● **WORK TO DO**:
**1)** According to the book review, what is the title of the concept section in An Atlas of Es Devlin?
**2)** Copy word for word everything in the book review from "Taking it all" down to "their singular results.".

In the projects section inserts of all kinds are the norm, as in a hand-made book. The numbers “306 345 412 418-9” reference pages in the color Photos section where the realized project is pictured in its live performance.

Deep into the concept section, titled “A Selection of Works, 2012-2022,” as my mind is melting over as each project passes in the form of sketches, models or in-progress images as I page turn, I begin to wonder- “Did she really get this made? What did this look like for real?” After the concepts, the large section of color photos shows each project as it was realized. Historic proof each existed. Oh! And get this- MOST of the Photographs included in this NINE HUNDRED page magnum opus are by, you guessed it: Es Devlin, herself.

Taking it all in, the thing that strikes me is that stage design is fleeting. It takes an immense amount of work to conceive, design, and create, but once the performance is over, it’s gone, probably for good, living on in the memory of those, like me, who witnessed one of her productions. There aren’t even that many videos circulating of them! In creating An Atlas, Es Devlin has struck back against this impermanence with a lasting record of her process in creating these works and their singular results.

Taken as a whole, An Atlas of Es Devlin is a staggering achievement- like many of her productions are. Es Devlin has burst forth onto the Art Book world with a debut monograph that will be hard to top: on many levels. It’s destined to find itself on the reference book shelves of Artists, Playwrights, Authors, Opera Directors, Stage Designers, Graphic Designers, Book Designers, as well as Art historians and her fans, for years to come.

● **Stored data entries**:
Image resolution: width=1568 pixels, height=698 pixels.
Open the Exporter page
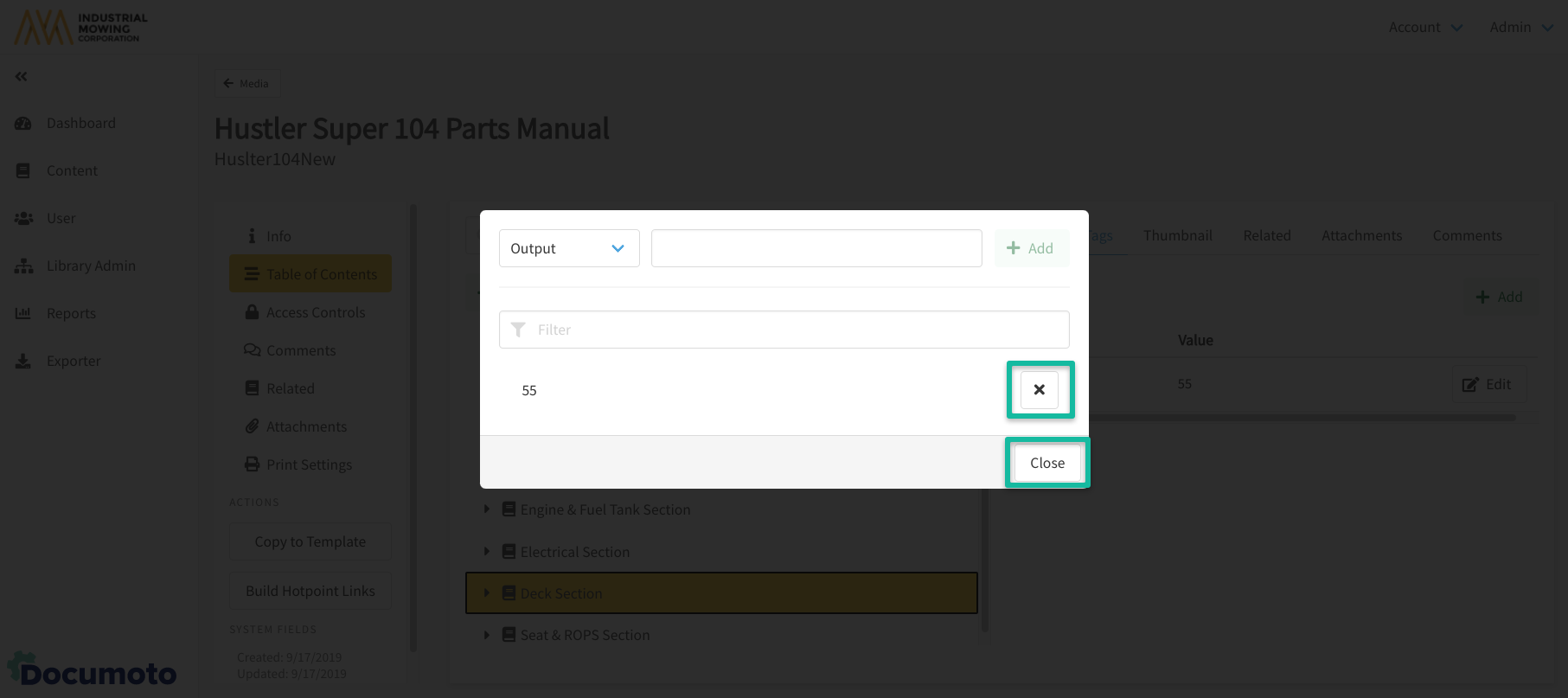pos(74,361)
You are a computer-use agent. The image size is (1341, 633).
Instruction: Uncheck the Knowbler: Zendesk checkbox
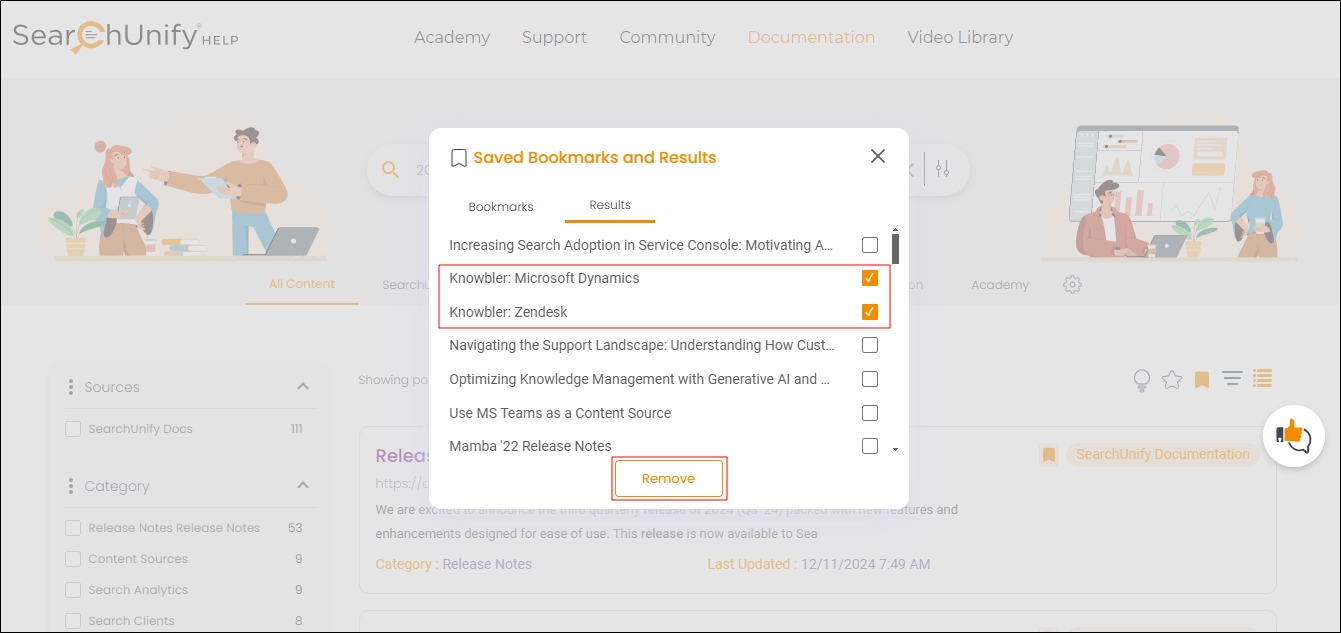click(870, 312)
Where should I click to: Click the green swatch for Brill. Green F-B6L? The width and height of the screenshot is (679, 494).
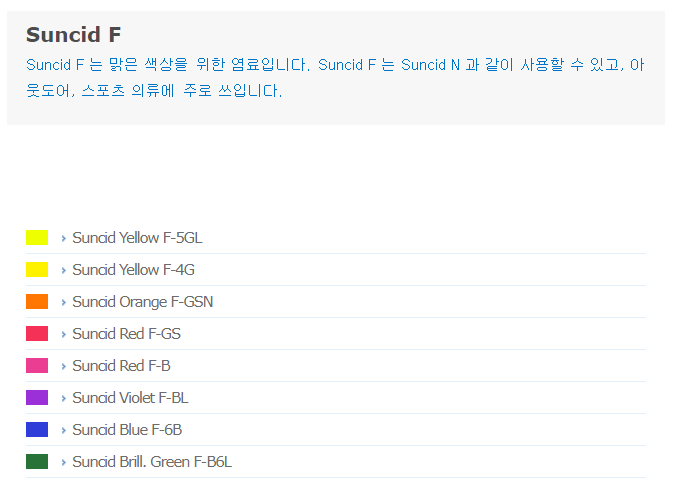coord(37,462)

● **EXPECTED RESPONSES**:
**1)** "A Selection of Works, 2012-2022"

**2)**
Taking it all in, the thing that strikes me is that stage design is fleeting. It takes an immense amount of work to conceive, design, and create, but once the performance is over, it’s gone, probably for good, living on in the memory of those, like me, who witnessed one of her productions. There aren’t even that many videos circulating of them! In creating An Atlas, Es Devlin has struck back against this impermanence with a lasting record of her process in creating these works and their singular results.